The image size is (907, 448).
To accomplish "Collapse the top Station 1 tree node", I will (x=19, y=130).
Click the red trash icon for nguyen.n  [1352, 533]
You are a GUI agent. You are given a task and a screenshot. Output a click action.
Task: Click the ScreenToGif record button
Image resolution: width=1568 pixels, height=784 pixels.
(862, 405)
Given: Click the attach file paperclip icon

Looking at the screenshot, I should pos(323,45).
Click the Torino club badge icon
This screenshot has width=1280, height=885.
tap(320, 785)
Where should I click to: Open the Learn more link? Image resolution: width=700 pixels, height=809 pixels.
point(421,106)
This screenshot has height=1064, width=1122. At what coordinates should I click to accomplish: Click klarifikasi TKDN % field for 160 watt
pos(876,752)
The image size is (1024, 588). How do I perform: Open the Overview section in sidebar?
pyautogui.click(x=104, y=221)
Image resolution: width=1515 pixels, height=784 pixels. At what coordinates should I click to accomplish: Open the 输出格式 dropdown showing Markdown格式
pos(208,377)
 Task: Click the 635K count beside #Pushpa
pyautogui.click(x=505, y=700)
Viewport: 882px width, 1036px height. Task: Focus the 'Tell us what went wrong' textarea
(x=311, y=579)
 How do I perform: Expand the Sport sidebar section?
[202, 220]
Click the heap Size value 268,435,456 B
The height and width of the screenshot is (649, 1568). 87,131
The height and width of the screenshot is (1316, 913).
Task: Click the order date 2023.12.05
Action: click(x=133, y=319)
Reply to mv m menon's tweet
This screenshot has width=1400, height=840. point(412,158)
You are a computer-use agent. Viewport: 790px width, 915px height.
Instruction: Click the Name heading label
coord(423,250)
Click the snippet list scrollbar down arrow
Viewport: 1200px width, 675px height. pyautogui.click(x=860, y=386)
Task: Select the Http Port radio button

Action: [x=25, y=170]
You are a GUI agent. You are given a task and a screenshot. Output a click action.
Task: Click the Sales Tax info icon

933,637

----------

§ Description of the task:
Your task is to set down all of the entries exactly as they appear.

§ Reply to the exercise:
The image size is (907, 448).
To accomplish "Collapse the top Station 1 tree node", I will (x=19, y=130).
Click the red trash icon for nguyen.n  [1352, 533]
You are a GUI agent. You are given a task and a screenshot. Output a click action.
Task: Click the ScreenToGif record button
Image resolution: width=1568 pixels, height=784 pixels.
(862, 405)
Given: Click the attach file paperclip icon

Looking at the screenshot, I should pos(323,45).
Click the Torino club badge icon
This screenshot has width=1280, height=885.
tap(320, 785)
Where should I click to: Open the Learn more link? Image resolution: width=700 pixels, height=809 pixels.
point(421,106)
This screenshot has height=1064, width=1122. At what coordinates should I click to accomplish: Click klarifikasi TKDN % field for 160 watt
pos(876,752)
The image size is (1024, 588). How do I perform: Open the Overview section in sidebar?
pyautogui.click(x=104, y=221)
Image resolution: width=1515 pixels, height=784 pixels. At what coordinates should I click to accomplish: Open the 输出格式 dropdown showing Markdown格式
pos(208,377)
 Task: Click the 635K count beside #Pushpa
pyautogui.click(x=505, y=700)
Viewport: 882px width, 1036px height. Task: Focus the 'Tell us what went wrong' textarea
(x=311, y=579)
 How do I perform: Expand the Sport sidebar section?
[202, 220]
Click the heap Size value 268,435,456 B
The height and width of the screenshot is (649, 1568). 87,131
The height and width of the screenshot is (1316, 913).
Task: Click the order date 2023.12.05
Action: click(x=133, y=319)
Reply to mv m menon's tweet
This screenshot has width=1400, height=840. point(412,158)
You are a computer-use agent. Viewport: 790px width, 915px height.
Instruction: Click the Name heading label
coord(423,250)
Click the snippet list scrollbar down arrow
Viewport: 1200px width, 675px height. pyautogui.click(x=860, y=386)
Task: Select the Http Port radio button

Action: [x=25, y=170]
You are a GUI agent. You are given a task and a screenshot. Output a click action.
Task: Click the Sales Tax info icon

933,637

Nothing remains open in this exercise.